╭─ TASK MATERIAL

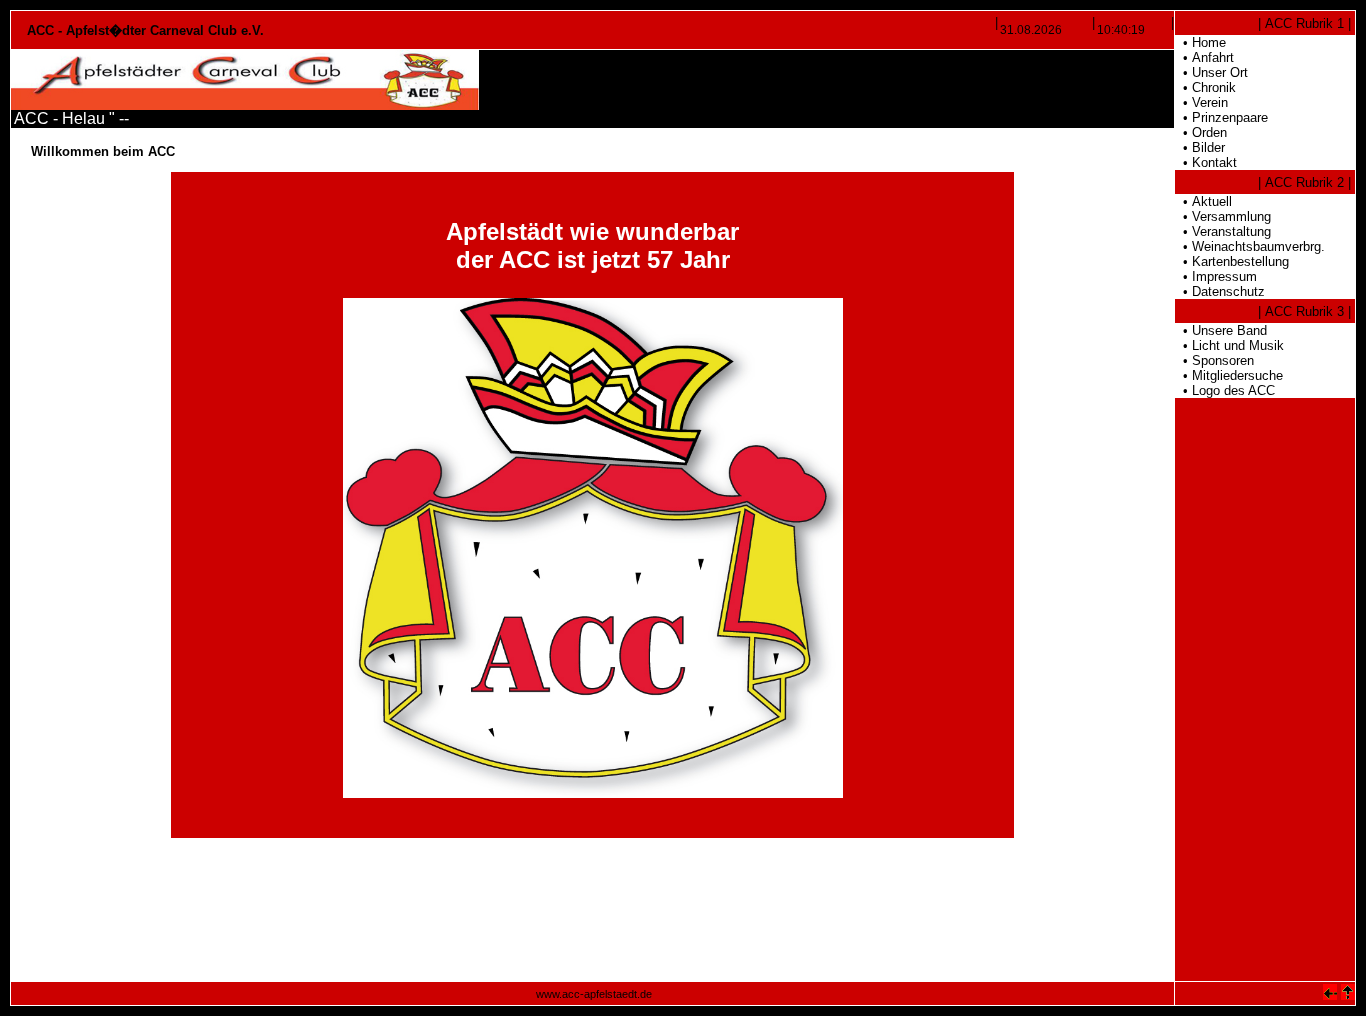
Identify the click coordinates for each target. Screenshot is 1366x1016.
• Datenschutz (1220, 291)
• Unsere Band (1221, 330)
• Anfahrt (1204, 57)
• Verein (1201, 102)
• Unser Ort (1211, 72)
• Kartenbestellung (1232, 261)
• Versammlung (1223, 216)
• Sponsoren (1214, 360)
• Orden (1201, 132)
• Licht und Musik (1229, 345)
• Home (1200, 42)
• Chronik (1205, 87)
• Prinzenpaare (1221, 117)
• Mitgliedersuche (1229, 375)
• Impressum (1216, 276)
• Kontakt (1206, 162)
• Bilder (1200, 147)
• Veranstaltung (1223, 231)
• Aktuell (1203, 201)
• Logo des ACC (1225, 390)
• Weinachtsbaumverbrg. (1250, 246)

╰─
╭─ TASK MATERIAL

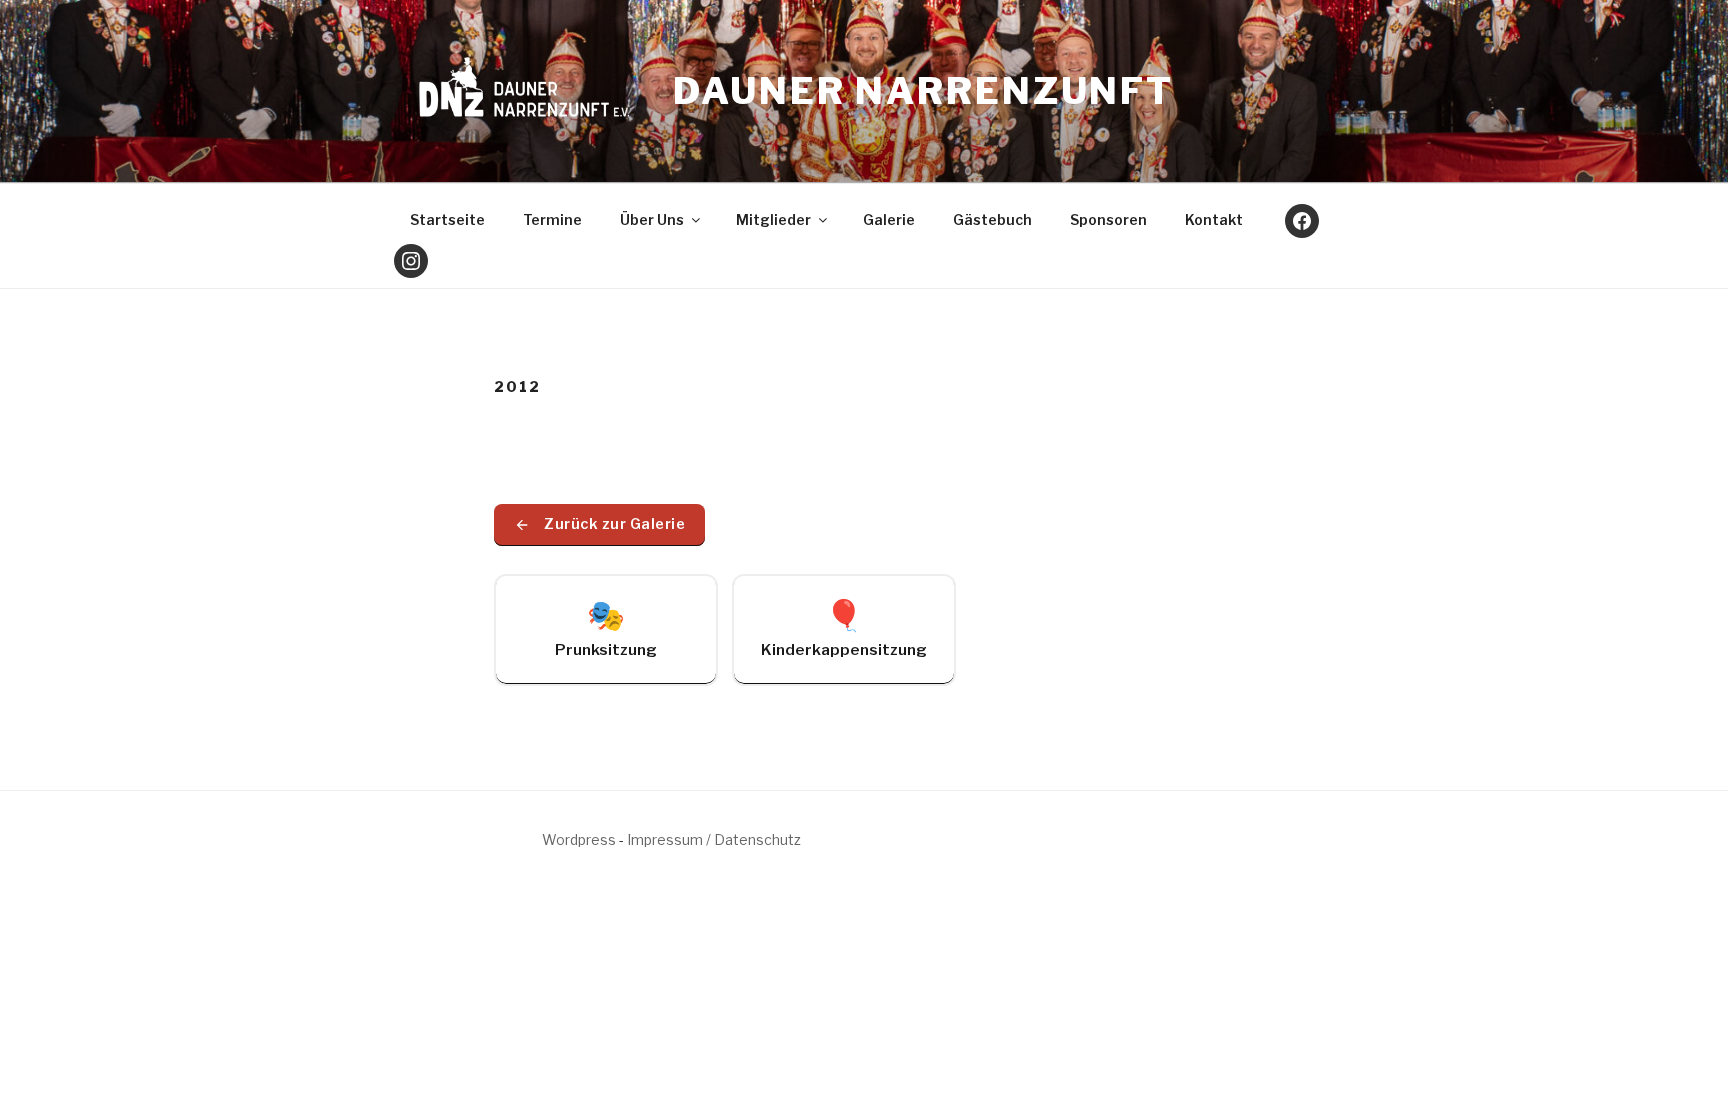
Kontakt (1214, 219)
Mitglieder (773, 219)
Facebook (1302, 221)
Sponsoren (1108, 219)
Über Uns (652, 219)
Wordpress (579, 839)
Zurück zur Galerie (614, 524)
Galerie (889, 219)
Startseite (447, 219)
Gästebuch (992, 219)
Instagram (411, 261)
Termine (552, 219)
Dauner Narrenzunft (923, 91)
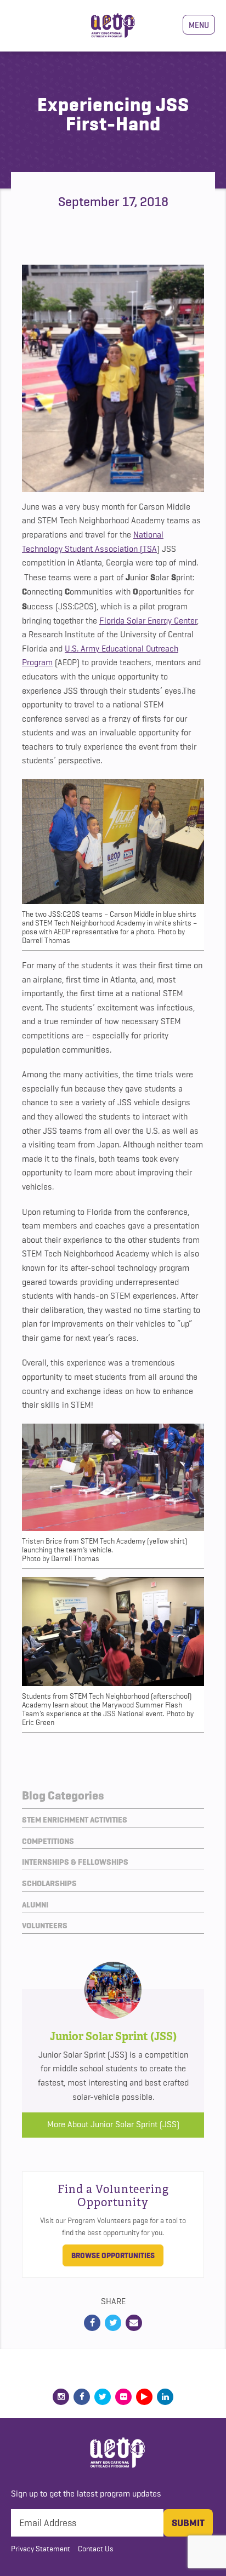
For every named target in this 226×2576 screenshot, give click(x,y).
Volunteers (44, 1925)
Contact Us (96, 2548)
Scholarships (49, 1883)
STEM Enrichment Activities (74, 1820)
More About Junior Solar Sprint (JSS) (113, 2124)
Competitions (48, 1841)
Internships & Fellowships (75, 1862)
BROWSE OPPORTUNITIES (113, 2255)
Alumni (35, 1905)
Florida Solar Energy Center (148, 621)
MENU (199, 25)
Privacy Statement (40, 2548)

╰─
╭─ TASK MATERIAL

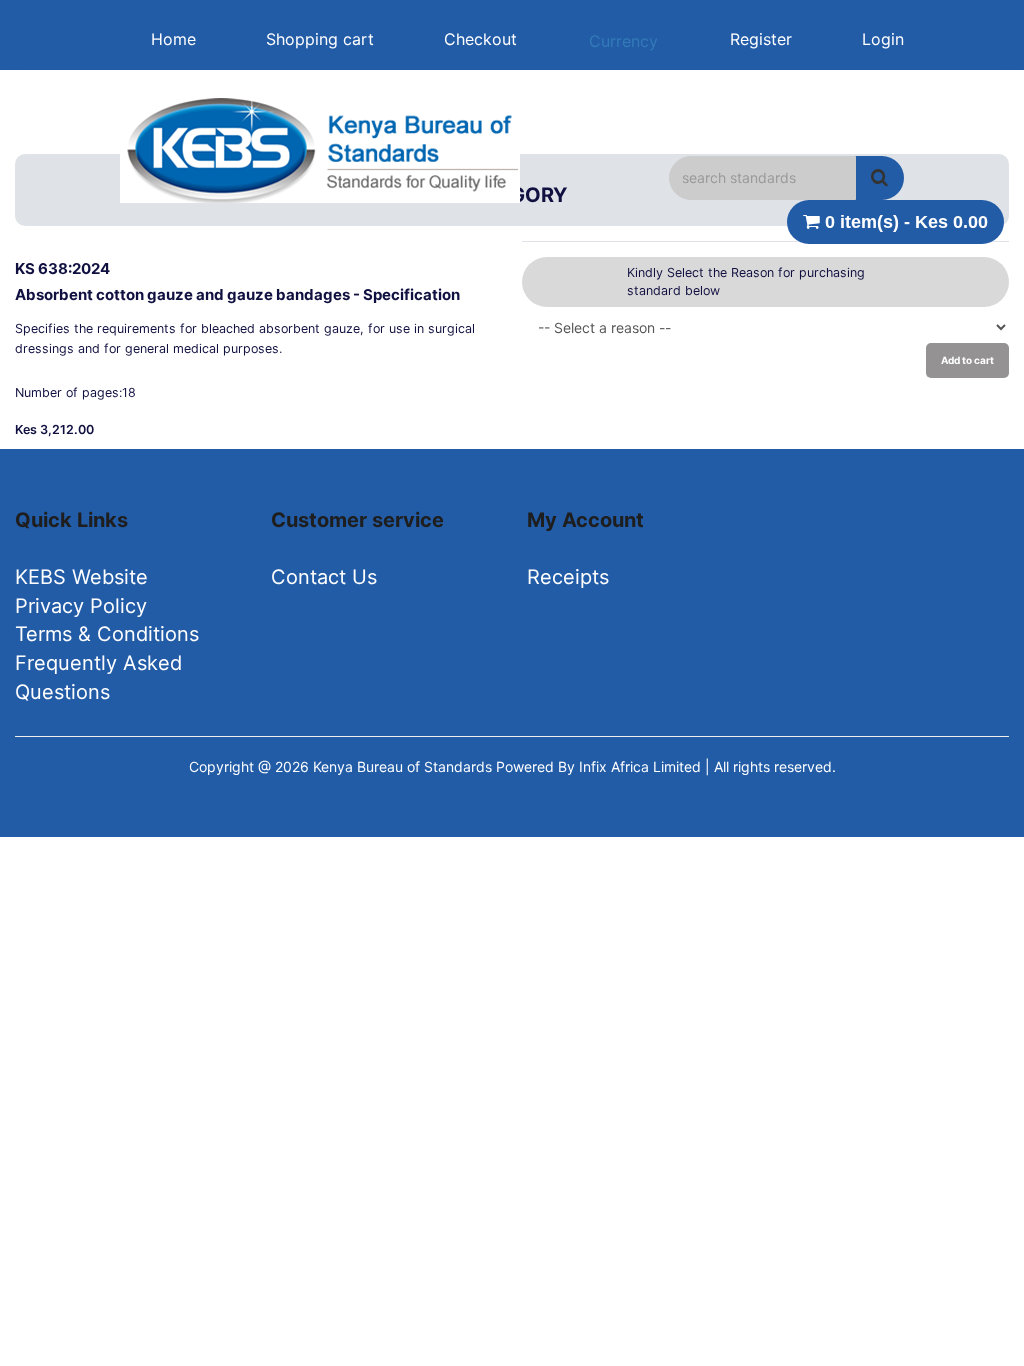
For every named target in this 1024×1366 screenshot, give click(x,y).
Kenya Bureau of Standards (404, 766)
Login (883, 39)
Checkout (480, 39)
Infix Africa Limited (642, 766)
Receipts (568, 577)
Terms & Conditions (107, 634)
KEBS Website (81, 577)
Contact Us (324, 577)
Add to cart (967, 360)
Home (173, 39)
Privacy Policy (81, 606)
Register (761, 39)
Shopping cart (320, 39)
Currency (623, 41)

╰─

#### EXERCISE GOAL
Set down, from the entries above, exactly the lines from the one with "Home (173, 39)" up to and including the one with "Currency (623, 41)", and no other lines.

#### ANSWER SPACE
Home (173, 39)
Privacy Policy (81, 606)
Register (761, 39)
Shopping cart (320, 39)
Currency (623, 41)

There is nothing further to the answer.